One could glean several questions from your question above:
1. Will the price of gold go up in the next 5-10 years? If so, how much?
2. Is now (April 2008) a good time to invest in gold? If so, how much of my rebate check should I invest now?
3. If I do invest in gold, what are the best ways to invest? Buying Canadian Maple Leaf gold coins, or?
Whew! That’s a lot of questions, whether outright or implied!
For starters, no one knows the answer to question 1. No one. We do know that gold went from $35 per Troy ounce in 1973 to (briefly) $850 in 1980, down to around $250 at a couple of points around 2001-03, up to $1050 recently, and is around $880 today, as of this writing. (These aren’t inflation-adjusted prices; roughly speaking, the $850 peak in 1980 corresponded to about $2,200 per Troy ounce in today’s dollars, which means that the gold price today is less than half the 1980 peak.)
We also know that, over extremely long periods of time, gold has roughly retained its purchasing power in goods, but that there are periods, sometimes long ones, where it is a very good investment and periods where it has been a very poor one. Those experiences even vary by country, as in cases where a nation’s currency rapidly loses value due to capital flight, high inflation, or even hyperinflation.
Finally, the gold price is volatile: even during its run-up from $35 to $850 over a 7-year period in the late 1970s, there was one case where it fell from $200 to $100 within about a one-year period from 1973-74, if memory serves.
As with any other investment, you’ll need to look at this around your current and expected life circumstances: do you already have money in the bank, 3-6 months worth? Do you have high interest debt that you should pay back before making investments? Are you saving for any near term large purchases, like a car or house? Are you well insured against most common hazards, with car insurance, homeowners or renters insurance, health insurance and life insurance (if you have dependents)? All of these core considerations may take precedence over gold or any other investments.

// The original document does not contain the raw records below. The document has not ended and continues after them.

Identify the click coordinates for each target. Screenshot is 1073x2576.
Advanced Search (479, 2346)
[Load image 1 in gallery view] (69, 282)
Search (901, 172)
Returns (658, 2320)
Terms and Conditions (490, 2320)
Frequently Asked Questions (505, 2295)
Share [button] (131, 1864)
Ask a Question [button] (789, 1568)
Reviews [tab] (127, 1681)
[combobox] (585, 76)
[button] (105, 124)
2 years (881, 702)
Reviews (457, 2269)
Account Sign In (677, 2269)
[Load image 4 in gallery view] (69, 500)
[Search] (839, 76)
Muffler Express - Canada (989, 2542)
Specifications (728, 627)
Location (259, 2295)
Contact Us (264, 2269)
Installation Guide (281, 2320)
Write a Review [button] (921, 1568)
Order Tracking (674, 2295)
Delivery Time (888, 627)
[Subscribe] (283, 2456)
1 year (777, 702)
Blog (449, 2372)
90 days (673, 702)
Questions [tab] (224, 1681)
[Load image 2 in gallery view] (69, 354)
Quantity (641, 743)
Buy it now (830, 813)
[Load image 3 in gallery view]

Most investment advisors suggest that one’s investments in precious metals - in all forms, including the stocks of the companies that mine them, be kept to 5-10% of one’s investable assets, and that’s not a bad guide for most individuals.
As for the best time to invest, one option is to dollar-cost average into gold stocks. There’s one reputable mutual fund complex with two gold-oriented mutual funds that allows you to do so with just $100 up front and $50 a month:
http://****usfunds.com/docs/html/abc_plan.asp
That way, you won’t try to "time" the market - if gold mining companies’ shares drop, you’ll buy more shares, and if they rise, you’ll buy less, until you’ve allocated whatever amount you wish from your rebate check or otherwise. As well, they can do the work of picking stocks which, if you haven’t studied the sector, might take you some time to learn to the point of comfortably making your own investment decisions.
If you’re seeking to have some modest protection from complete disaster - say, a failure of the banking system or hyperinflation - then owning a small amount of physical gold, such as some fractional Canadian Maple Leaf coins (e.g. 1/10, 1/4 oz.) might be a comfort, if you have a safe place to keep them.
Lastly, if you’d like to learn more about what investment "experts" think about what will happen to the gold price, say, in the next three months, or over the next 5-10 years, you might start reading articles at these websites:
http://****kitco.com
(see the links in the "Contributed Commentaries" section, about mid-way down the home page)
http://****321gold.com
(see the links at top, under "Gold Silver $$$")
But be advised: there are as many opinions as experts, and they are often contradictory
.
I read somewhere that an ounce of gold will always buy a good man’s suit (good suit, not good man)
Today’s price US$900 ish= £450= nice suit!
1997=US$350=£220($/£ =1.6??)= nice suit
I would prefer to buy Canadian Gold mine, with proven assets and at production stage. Don’t know any off hand but thet’s where the money is!